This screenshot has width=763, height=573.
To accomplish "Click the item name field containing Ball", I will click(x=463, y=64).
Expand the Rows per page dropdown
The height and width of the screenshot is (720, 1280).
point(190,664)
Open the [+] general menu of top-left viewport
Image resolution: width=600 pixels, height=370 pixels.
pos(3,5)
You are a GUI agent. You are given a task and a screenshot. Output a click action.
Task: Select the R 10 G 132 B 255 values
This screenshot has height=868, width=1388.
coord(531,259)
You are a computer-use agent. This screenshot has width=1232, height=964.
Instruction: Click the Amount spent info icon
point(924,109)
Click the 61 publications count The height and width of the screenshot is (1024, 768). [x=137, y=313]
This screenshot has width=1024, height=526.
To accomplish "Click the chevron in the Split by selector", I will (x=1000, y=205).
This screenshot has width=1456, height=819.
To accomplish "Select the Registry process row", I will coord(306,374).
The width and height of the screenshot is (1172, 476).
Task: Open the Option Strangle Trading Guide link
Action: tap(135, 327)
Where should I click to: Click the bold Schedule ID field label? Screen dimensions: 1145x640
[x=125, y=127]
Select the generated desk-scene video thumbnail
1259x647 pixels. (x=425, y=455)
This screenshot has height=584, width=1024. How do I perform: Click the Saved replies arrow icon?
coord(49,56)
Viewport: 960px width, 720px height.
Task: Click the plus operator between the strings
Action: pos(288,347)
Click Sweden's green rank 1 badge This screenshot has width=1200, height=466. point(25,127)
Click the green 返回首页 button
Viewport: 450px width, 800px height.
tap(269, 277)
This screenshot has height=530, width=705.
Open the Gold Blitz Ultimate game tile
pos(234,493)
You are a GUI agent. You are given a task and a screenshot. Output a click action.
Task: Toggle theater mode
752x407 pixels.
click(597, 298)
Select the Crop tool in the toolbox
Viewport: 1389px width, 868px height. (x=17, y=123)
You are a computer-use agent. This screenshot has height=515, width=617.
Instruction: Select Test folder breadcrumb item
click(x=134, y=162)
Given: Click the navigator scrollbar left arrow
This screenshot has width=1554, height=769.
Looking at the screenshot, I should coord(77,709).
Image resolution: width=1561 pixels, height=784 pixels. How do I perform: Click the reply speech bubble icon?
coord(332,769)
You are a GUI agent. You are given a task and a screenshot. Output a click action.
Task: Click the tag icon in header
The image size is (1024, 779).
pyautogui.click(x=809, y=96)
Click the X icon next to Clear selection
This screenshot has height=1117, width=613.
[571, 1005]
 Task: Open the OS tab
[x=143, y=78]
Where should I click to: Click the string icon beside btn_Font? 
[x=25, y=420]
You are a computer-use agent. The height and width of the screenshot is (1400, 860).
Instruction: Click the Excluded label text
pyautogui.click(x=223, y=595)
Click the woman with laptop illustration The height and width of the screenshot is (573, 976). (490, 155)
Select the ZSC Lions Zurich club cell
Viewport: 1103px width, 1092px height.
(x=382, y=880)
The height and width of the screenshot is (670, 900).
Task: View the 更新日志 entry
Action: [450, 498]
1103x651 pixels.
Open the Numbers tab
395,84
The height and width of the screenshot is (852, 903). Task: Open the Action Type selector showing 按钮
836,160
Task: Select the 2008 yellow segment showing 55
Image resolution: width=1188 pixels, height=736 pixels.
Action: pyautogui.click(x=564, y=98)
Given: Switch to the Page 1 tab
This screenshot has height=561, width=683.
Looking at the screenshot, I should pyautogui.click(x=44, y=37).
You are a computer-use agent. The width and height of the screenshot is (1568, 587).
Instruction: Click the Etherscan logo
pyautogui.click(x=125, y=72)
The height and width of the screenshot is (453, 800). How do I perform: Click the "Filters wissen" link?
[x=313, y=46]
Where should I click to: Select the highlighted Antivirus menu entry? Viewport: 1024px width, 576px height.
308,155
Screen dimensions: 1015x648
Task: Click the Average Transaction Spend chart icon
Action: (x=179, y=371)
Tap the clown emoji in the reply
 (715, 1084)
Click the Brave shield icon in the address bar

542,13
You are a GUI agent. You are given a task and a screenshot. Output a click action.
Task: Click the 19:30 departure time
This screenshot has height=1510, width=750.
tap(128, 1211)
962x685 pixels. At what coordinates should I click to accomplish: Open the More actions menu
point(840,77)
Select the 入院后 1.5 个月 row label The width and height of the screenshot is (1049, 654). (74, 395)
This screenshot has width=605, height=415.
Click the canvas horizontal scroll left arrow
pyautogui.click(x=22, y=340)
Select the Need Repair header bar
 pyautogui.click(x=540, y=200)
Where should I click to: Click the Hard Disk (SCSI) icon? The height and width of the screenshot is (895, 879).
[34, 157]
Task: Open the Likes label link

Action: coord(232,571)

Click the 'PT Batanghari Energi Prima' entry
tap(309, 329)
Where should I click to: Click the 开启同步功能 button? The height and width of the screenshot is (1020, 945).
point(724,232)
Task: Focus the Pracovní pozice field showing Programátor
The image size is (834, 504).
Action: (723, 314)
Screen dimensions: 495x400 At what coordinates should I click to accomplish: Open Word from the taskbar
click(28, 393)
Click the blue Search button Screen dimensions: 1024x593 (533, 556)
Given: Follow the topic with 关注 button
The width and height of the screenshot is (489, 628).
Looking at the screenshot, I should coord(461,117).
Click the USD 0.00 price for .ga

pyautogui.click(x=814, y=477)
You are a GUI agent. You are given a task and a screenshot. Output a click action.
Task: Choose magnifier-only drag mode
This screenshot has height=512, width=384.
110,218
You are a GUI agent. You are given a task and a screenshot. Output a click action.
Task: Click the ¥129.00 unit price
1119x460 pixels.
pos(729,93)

- [Description of the task] Report how many lines of the data hold the string "mode"; give only the number.

- [Result] 2